First published in the February 2015 UK edition of Accounting and Business magazine.

It is often said (and impossible to corroborate) that 80 per cent of the world’s data has been created in the past two years. The proliferation of data has transformed our lives, not least in the way we act as consumers. The era of big data also continues to reshape how businesses operate, giving them far greater insights than before into their customers, suppliers and business partners as well as their own operations. 

We have probably only skimmed the surface of the benefits that big data can bring to business, as technology and analytics software boost our ability to exploit information. It is not unlike discovering an engine far more powerful than anything ever seen - the rest of the vehicle may need adapting but the potential for speed is electrifying. The question for our particular profession is, what does auditing look like in a big data world?

The answer is that it looks very different indeed. The quantity of data produced by and available to companies, the replacement of paper trails with IT records, cloud storage, integrated reporting and growing stakeholder expectations for immediate information - any one of these alone would affect the auditing process, but big data is bringing them all, and more, at the same time. 

The profession has historically struggled to stay ahead of the data curve. In the first few years of electronic communication, auditors were playing catch-up as the volume of data produced by clients increased far faster than the technology to monitor it properly could be developed. But big data has handed the audit profession an opportunity to mine this deluge of information to maximum effect.

That is why Winfried Bischoff, chairman of the Financial Reporting Council, told delegates at the PwC/IASB Meet the Experts conference at the end of last year that big data and technology would have a bigger impact on auditing than anything else.

Others agree. In the summer of 2014 the Fédération des Experts Comptables Européens (FEE) published a discussion paper, The future of audit and assurance, arguing that big data technologies will be ‘revolutionary for the audit profession’. In their responses to the paper, various firms describe how technology and big data in particular are changing the nature of the audit. 

‘Technology innovation for audit is a key area on which the profession should focus, to consider how technology can be used to perform better audits,’ Deloitte says in its response to the paper. It adds that ‘technology innovation is making it possible to automate highly repetitive work, which is fast becoming commoditised in the audit process’, and also eliminating traditional records, which puts greater reliance on IT records to support transactions and which in turn necessitates a change in the way companies are audited.

‘Technology innovation has also made use of analytics in audits more accessible,’ it goes on. ‘More financial and non-financial data is available to assist with risk assessment and analysis. The use of electronic audit techniques also allows the use of unstructured data as part of the audit. And we are seeing companies making greater use of cloud-based technologies, which will likely impact how financial data is managed, stored and controlled, and in turn also impact how we audit.’

"the next wave of big data understanding"

It is clear that the fundamental nature of audit is changing. Technology is allowing the monitoring of very large or complete sets of data, rather than samples, on a more frequent and perhaps eventually continuous timescale. In theory the result is a more thorough, better quality and more efficient audit.

_WRITTEN REQUEST 1_: Please list each development named in the big data auditing article's sentence that begins "The quantity of data produced by and available to companies".
_WRITTEN REQUEST 2_: Revise the big data auditing article from "It is often" up to and including "their own operations.", with "consumers" changed to "shoppers".

_LISTED RECORDS_:
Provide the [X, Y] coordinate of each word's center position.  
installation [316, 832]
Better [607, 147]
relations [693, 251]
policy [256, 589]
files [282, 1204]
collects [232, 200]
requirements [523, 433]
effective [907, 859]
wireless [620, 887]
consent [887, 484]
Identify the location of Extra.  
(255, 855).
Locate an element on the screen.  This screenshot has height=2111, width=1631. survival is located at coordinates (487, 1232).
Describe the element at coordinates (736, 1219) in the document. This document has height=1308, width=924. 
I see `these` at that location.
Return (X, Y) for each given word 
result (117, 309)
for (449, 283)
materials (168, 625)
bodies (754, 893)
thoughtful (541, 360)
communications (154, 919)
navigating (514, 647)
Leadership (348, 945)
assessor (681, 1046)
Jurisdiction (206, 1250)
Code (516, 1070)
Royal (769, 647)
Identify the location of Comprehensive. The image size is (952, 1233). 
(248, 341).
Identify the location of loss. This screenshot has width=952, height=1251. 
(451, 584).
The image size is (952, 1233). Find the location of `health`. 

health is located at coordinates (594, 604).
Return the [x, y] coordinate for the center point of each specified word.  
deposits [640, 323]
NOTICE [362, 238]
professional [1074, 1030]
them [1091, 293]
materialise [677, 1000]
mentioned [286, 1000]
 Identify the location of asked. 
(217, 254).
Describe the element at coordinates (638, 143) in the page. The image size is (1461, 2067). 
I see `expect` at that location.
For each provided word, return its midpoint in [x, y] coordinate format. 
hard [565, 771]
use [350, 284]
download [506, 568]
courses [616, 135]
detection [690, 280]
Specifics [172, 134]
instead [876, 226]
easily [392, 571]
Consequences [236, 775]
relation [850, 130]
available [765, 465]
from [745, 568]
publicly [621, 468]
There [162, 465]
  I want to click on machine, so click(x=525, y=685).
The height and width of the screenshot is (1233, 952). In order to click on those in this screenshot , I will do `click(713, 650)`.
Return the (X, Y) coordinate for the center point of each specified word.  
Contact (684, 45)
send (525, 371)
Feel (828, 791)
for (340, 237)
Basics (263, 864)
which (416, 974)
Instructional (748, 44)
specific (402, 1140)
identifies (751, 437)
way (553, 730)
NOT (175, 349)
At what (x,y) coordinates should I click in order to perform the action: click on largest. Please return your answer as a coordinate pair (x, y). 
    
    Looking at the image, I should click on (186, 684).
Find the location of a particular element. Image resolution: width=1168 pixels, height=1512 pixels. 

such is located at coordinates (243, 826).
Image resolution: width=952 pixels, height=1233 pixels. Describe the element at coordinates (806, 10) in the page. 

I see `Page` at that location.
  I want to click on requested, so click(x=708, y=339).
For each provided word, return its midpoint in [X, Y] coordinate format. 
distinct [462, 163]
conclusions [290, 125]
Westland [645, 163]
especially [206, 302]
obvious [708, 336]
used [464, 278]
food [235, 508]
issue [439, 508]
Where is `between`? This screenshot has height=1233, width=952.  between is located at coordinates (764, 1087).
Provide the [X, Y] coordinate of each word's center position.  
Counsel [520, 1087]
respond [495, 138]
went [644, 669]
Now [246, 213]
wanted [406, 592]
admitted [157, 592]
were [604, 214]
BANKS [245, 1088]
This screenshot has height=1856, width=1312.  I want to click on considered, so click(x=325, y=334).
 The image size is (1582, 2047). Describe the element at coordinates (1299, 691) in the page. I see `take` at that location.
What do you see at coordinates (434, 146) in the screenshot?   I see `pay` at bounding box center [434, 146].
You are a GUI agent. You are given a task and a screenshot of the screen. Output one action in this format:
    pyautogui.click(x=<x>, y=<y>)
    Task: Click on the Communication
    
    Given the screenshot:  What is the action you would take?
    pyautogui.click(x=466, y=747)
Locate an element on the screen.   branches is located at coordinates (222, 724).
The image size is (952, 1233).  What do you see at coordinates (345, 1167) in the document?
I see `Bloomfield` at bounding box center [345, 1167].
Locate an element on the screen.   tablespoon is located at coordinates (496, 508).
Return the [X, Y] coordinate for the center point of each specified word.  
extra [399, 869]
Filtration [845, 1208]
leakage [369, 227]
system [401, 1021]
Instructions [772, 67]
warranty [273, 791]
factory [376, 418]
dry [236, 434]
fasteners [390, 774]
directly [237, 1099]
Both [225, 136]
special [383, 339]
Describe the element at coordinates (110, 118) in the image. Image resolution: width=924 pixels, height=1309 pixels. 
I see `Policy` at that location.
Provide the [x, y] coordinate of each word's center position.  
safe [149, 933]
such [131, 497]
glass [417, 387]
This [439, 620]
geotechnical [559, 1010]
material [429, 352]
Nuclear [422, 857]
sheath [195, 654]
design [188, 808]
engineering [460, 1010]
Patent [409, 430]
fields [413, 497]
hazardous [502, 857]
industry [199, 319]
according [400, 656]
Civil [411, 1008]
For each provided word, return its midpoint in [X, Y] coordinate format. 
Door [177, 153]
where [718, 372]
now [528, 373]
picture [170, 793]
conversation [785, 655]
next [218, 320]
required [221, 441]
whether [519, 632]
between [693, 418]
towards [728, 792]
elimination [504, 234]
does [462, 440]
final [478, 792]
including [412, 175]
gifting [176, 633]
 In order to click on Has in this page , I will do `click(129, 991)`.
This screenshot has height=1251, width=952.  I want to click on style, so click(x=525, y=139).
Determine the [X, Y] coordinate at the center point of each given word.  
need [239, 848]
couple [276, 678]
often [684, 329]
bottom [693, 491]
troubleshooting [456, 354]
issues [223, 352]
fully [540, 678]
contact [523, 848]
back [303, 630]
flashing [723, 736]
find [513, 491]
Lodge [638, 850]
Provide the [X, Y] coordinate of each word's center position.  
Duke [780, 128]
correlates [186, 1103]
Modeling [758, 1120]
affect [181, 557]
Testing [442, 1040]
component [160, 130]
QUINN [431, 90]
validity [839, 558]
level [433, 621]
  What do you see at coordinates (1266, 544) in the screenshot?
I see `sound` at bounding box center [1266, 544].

_EXERCISE SOLUTION 1_:
1. The quantity of data produced by and available to companies
2. The replacement of paper trails with IT records
3. Cloud storage
4. Integrated reporting
5. Growing stakeholder expectations for immediate information

_EXERCISE SOLUTION 2_:
It is often said (and impossible to corroborate) that 80 per cent of the world’s data has been created in the past two years. The proliferation of data has transformed our lives, not least in the way we act as shoppers. The era of big data also continues to reshape how businesses operate, giving them far greater insights than before into their customers, suppliers and business partners as well as their own operations.